__TEXTAUSZUG__:
+--
Ich muss zugeben, dass mir der ständige Ankauf von CDs mit Steuersünderdaten durch die Bundesregierung immer einen Schock versetzt. Grundsätzlich befriedigt das Vorgehen meinen Gerechtigkeitssinn, denn ich persönlich habe überhaupt keine Möglichkeit, Geld an der Steuer vorbei in die Schweiz zu schaffen. Einfach mangels Geld oder weil mein Steuerberater nicht kreativ genug denkt. Trotzdem ist es so, dass auch ich das deutsche Finanzamt und damit eigentlich das deutsche Volk betrogen habe. Das lastet mir auf der Seele und deshalb will ich es hier in aller Öffentlichkeit beichten: Ich heiße Hans und bin ein Steuersünder. Es passierte im Jahr 2008. Ein Händler machte mir ein tolles Angebot. So billig bekäme ich das nie mehr und ich sei doch Journalist und könne alles absetzen. Ich bin solchen Argumenten oft sehr hilflos ausgeliefert und kaufte also die Ware. Ich ließ mir eine Quittung geben und setzte den Betrag von €2,50 in der Steuererklärung unter »Fachbücher« ab, obwohl das gar nicht stimmte. Ich wollte die Bücher eigentlich nur lesen. Es handelte sich um »Goldene Beine« von Gerd Müller und »Versuch einer Naturgeschichte des Hamsters« von Friedrich Gabriel Sulzer. Gerd Müllers Buch wurde mit freundlicher Unterstützung der Mars Schokoladen GmbH geschrieben und glänzt durch fantastische Kapitelüberschriften wie »Müller und Shaw« oder »Die Vorteile des Branco Zebec«. Noch großartiger ist die Naturgeschichte des Hamsters, darin erfährt man: »So viel und so verschieden der Hamster das Fressen liebt, so wenig ist er ein Liebhaber vom Trinken. Er säuft sehr selten und nicht viel auf einmal.« Ein Hamster könnte also kaum Ratspräsident der evangelischen Kirche werden. Papst aber auch nicht, denn »zu Ende April fangen sie an, sich zu begatten«. F. G. Sulzer muss jedoch zugeben: »Die Art, wie diese Tiere ihre Liebeshandlungen verrichten ist mir nicht bekannt, da sie unter der Erde geschieht.« Wie gesagt, ich habe mich hinreißen lassen, diese faszinierenden Werke von der Steuer abzusetzen, obwohl ich wusste, dass ich sie niemals in einem Text verwenden würde, da ich weder für Hamstermagazine noch Gerdmüllerorgane schreibe.
+--
__AUFLISTUNG__:
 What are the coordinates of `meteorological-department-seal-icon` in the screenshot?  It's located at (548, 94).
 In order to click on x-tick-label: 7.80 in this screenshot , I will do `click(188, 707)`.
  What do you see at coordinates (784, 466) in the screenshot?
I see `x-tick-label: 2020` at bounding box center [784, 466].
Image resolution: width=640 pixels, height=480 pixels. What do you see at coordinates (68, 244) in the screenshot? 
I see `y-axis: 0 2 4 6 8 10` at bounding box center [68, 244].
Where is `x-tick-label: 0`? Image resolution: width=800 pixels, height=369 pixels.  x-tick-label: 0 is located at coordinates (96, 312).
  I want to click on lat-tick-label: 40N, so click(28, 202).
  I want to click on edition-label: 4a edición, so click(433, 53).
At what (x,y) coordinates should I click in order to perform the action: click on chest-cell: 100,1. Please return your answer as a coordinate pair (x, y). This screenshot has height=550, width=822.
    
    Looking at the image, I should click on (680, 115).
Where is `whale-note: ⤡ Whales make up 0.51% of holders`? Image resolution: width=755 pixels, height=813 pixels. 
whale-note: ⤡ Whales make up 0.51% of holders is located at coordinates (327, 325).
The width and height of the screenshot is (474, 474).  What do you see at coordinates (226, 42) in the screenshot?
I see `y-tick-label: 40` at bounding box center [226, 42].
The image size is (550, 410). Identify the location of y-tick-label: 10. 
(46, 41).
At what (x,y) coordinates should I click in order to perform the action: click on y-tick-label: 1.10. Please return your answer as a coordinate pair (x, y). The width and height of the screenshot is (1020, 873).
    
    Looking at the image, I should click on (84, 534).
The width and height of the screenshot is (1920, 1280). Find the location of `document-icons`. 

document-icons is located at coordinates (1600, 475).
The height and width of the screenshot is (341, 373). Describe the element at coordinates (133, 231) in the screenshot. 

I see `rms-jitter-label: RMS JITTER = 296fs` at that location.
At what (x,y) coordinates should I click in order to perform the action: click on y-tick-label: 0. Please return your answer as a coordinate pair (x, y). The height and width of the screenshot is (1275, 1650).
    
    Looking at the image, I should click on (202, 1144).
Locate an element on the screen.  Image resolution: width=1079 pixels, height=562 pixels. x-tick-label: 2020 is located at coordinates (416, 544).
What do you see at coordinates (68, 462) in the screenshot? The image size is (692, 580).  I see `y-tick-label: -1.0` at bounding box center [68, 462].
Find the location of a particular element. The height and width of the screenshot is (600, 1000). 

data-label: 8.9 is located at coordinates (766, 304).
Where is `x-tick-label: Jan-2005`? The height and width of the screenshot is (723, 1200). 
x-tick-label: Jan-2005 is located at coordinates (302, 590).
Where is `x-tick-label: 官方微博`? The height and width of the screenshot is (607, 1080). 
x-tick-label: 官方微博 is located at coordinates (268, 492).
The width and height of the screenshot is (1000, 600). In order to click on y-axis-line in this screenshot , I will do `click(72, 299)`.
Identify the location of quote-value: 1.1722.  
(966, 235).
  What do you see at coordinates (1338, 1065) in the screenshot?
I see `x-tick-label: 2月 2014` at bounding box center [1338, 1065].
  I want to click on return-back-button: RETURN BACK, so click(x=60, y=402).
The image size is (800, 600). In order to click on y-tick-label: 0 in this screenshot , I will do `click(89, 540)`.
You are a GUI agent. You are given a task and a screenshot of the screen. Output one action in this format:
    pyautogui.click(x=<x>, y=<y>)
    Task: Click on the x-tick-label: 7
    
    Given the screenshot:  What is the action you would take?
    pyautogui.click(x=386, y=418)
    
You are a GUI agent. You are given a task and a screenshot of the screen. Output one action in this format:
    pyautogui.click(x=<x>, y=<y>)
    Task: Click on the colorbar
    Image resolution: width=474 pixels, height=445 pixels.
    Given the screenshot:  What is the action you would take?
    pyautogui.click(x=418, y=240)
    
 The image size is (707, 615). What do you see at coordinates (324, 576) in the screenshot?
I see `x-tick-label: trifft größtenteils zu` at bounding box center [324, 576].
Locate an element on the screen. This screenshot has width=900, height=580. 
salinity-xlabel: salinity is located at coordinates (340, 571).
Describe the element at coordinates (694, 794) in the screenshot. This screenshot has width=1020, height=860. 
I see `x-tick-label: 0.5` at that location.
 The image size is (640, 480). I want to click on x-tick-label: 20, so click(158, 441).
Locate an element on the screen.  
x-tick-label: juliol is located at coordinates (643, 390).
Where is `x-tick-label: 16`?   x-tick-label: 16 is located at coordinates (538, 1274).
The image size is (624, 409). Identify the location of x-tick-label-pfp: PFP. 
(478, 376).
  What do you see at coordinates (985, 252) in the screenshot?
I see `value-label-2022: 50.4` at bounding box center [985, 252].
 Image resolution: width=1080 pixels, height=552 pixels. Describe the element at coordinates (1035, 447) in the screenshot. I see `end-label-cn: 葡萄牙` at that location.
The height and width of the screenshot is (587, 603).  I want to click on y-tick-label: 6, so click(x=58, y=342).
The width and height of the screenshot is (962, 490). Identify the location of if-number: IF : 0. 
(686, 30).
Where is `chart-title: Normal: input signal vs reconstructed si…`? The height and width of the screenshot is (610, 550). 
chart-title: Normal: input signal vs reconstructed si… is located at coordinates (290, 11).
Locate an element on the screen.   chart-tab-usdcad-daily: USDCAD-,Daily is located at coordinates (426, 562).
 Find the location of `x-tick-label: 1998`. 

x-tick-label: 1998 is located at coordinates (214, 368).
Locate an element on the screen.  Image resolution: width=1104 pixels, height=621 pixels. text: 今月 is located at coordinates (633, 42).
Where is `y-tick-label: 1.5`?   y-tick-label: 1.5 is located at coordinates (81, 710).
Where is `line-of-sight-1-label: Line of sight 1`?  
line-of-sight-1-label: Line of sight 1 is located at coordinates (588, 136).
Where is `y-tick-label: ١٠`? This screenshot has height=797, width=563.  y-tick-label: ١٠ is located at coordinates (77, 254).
+--
__ARBEITSANWEISUNGEN__:
1. Welchen Betrag hat die erzählende Person im Text über die Steuerbeichte unter »Fachbücher« abgesetzt?
2. Schreibe die Fortsetzung des Textes über die Steuerbeichte, die auf seinen letzten Satz folgt.

__LÖSUNGEN__:
1. €2,50

2.
Vollendete Täuschung

Heute habe ich zum ersten Mal meine Zahnpasta bei Rewe gekauft, und ich glaube, das könnte zur Gewohnheit werden. Es macht einfach Spaß, die Tube anzuschauen, sie löst in mir ganz zahnpastauntypische Gefühle aus, Heiterkeit, Verblüffung, Staunen, ich weiß gar nicht, wie ich das beschreiben soll. Die Zahnpasta heißt »Rot Weiss«, und obwohl ich es inzwischen besser wissen müsste, erwarte ich jeden Abend, dass eine rotweißgestreifte Paste aus der Tube kommt. Sie ist aber nur weiß. Ein sanitäres Trompe d’œil. Das ist ganz große Kunst. Hier wird gekonnt mit den Erwartungen des Zähneputzers gespielt. Das ist wie weißes Schwarzbrot oder grüner Rotkohl. So wird Zähneputzen zu einem fast surrealen Akt, oder wäre »Rot Weiss« eher die Zahnpasta der Fluxusbewegung?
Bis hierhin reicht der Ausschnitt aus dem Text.